I WAKE TO hear Adam’s voice through the wall. He’s talking on his phone. His voice is intense, hard-edged, though I can’t quite hear what he’s saying. I wonder what can have happened to upset him.
I leave Sylvie in our bedroom, playing with her LEGO. He’s at our table already. He has a troubled look.
“Are you okay?” I ask him.
He smiles his rueful smile. “You heard, then,” he says.
“Not really. Not what you were saying. But you didn’t sound very pleased.”
He says nothing for a moment, just sips slowly at his coffee. It’s pleasant in the dining room. Sunlight falls across us, and there’s a vase of narcissi that have a thin, peppery scent.

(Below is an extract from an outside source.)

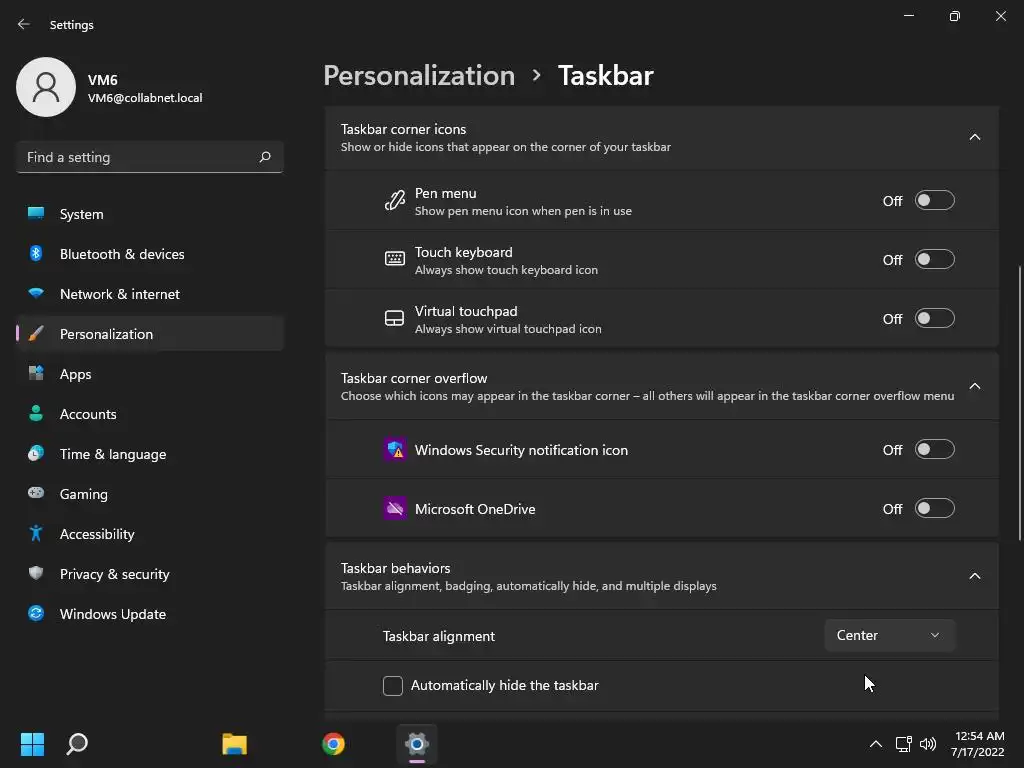Click the Find a setting search box
Screen dimensions: 1024x768
click(x=138, y=157)
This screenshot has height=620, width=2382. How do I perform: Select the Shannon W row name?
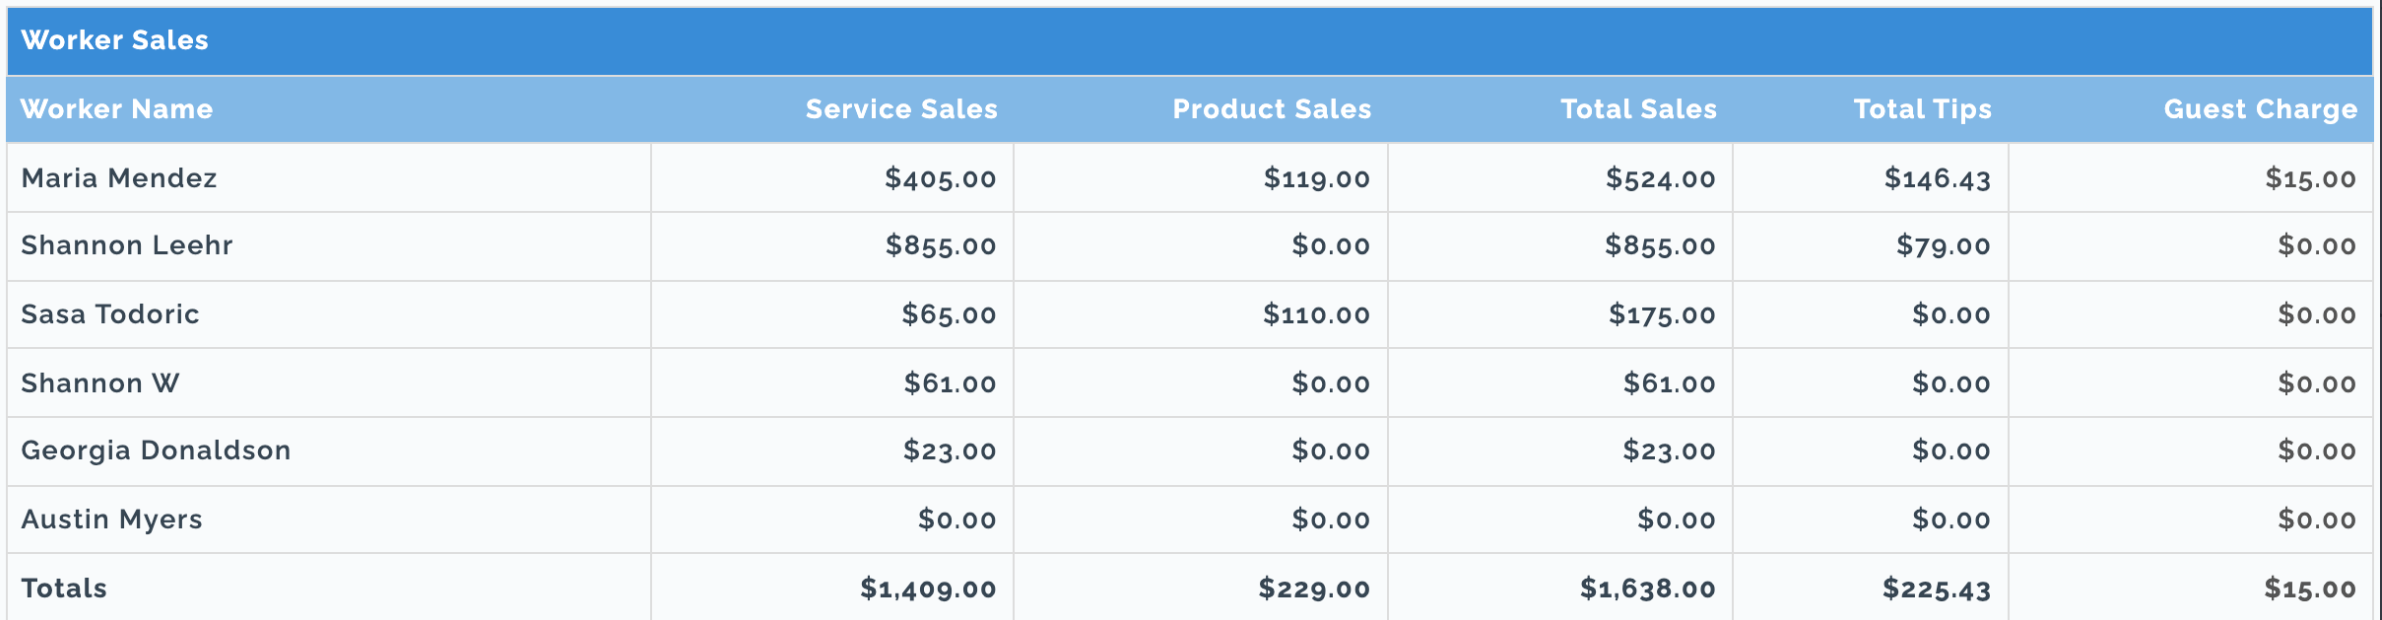coord(100,383)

“You were right about Tessa,” he says then.
I’m puzzled.
“I don’t remember what I said,” I tell him.
“You wondered what she thought about me coming here with you. Whether she’d be okay with it.”
“Oh.”
“It appears she isn’t,” he says. “She isn’t okay.” He’s looking down at his hands, not looking at me. Again, that slight crooked smile. “Could be I’ve been talking about you a little too much.”
I know my face is flaring red.
He looks up then, looks right into my eyes. My stomach tightens, flips over.
Like Sylvie, I’m not hungry; I just eat a bit of toast, but I keep refilling my coffee cup. I would like this meal to last for hours, to sit here close beside him in the sunlight and the flower scent.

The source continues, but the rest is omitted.